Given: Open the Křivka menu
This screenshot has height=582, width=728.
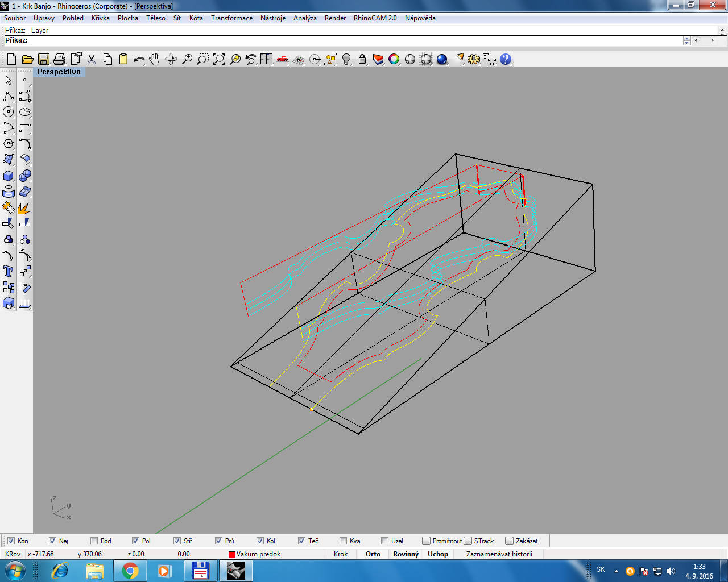Looking at the screenshot, I should (100, 18).
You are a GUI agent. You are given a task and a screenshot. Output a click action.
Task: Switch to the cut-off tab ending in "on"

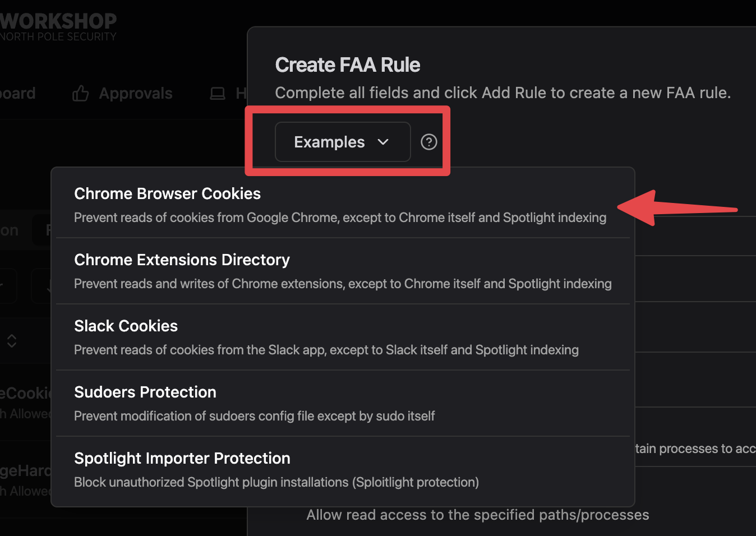10,230
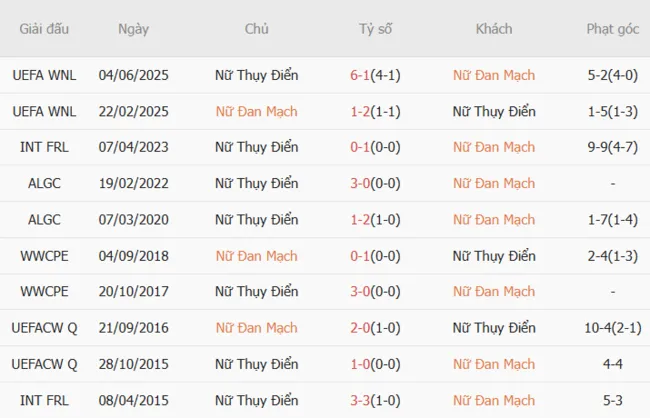This screenshot has height=418, width=650.
Task: Open the 3-3(1-0) score link
Action: (x=375, y=400)
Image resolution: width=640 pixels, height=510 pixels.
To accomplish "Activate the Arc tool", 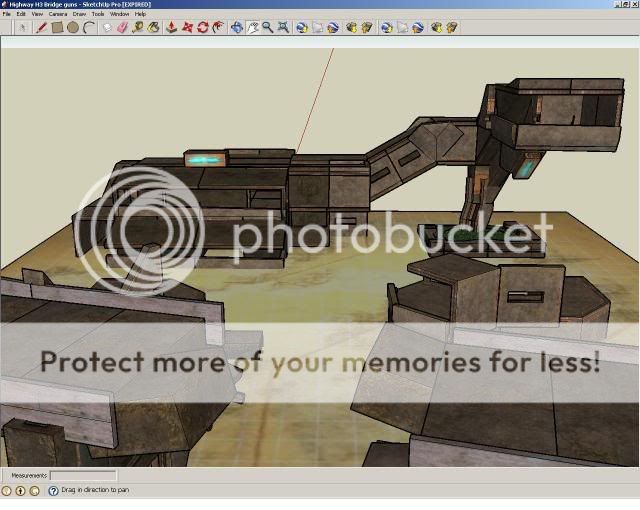I will 89,28.
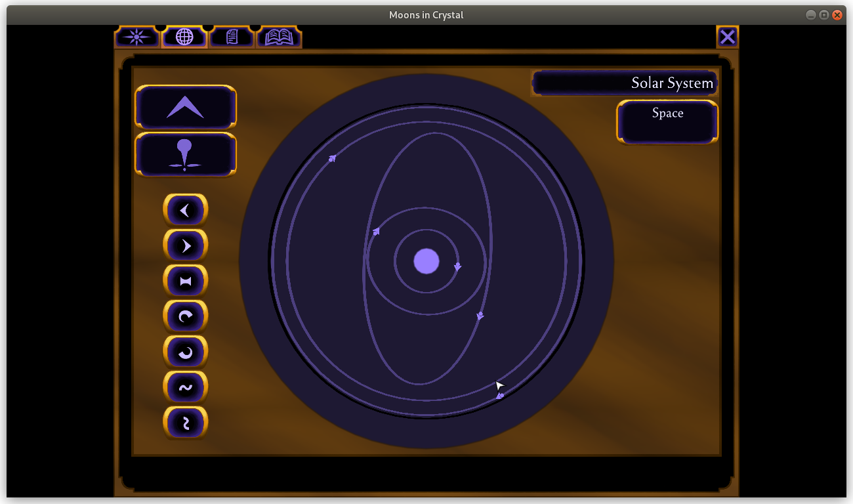Click the planet marker at upper-left outer orbit
This screenshot has height=504, width=853.
(x=332, y=158)
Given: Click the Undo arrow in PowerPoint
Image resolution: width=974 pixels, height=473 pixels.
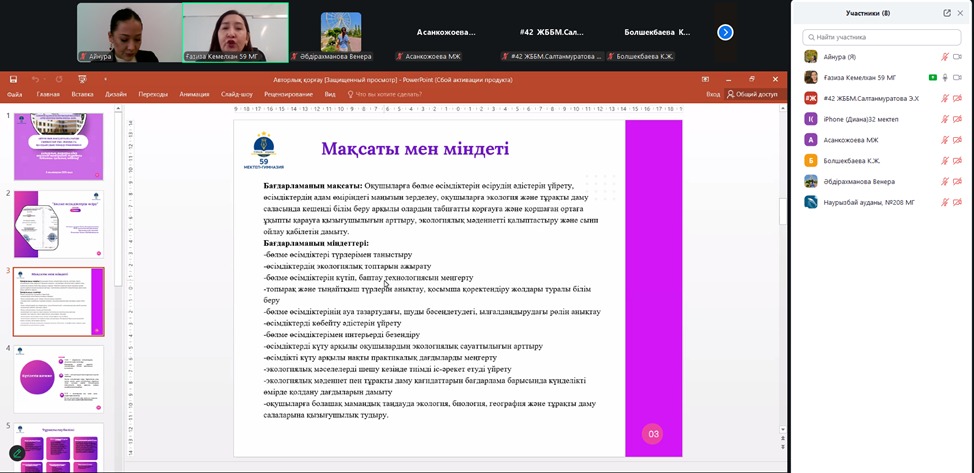Looking at the screenshot, I should (x=35, y=79).
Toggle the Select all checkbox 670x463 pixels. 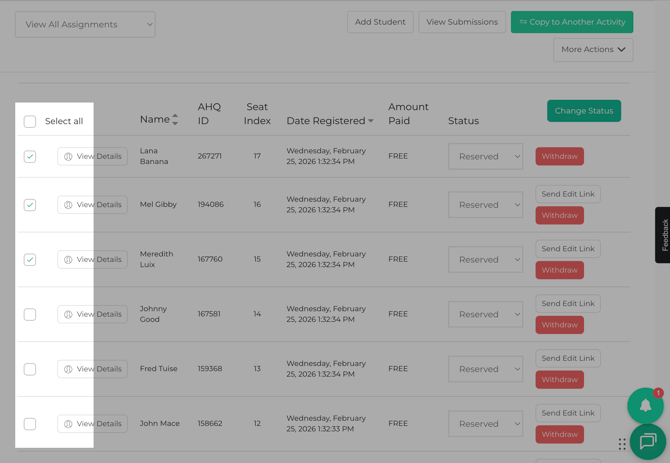30,121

======

Return exactly the stretch above whose first line contains "You are a GUI" and whose last line contains "Image resolution: width=640", and nothing outside it. The pictures should not appear.

§ WORKED SOLUTION
You are a GUI agent. You are given a task and a screenshot. Output a click action.
Task: Switch to the cut-off tab ending in "on"

10,230
This screenshot has height=418, width=650.
Task: Open the 3-3(1-0) score link
Action: (x=375, y=400)
Image resolution: width=640 pixels, height=510 pixels.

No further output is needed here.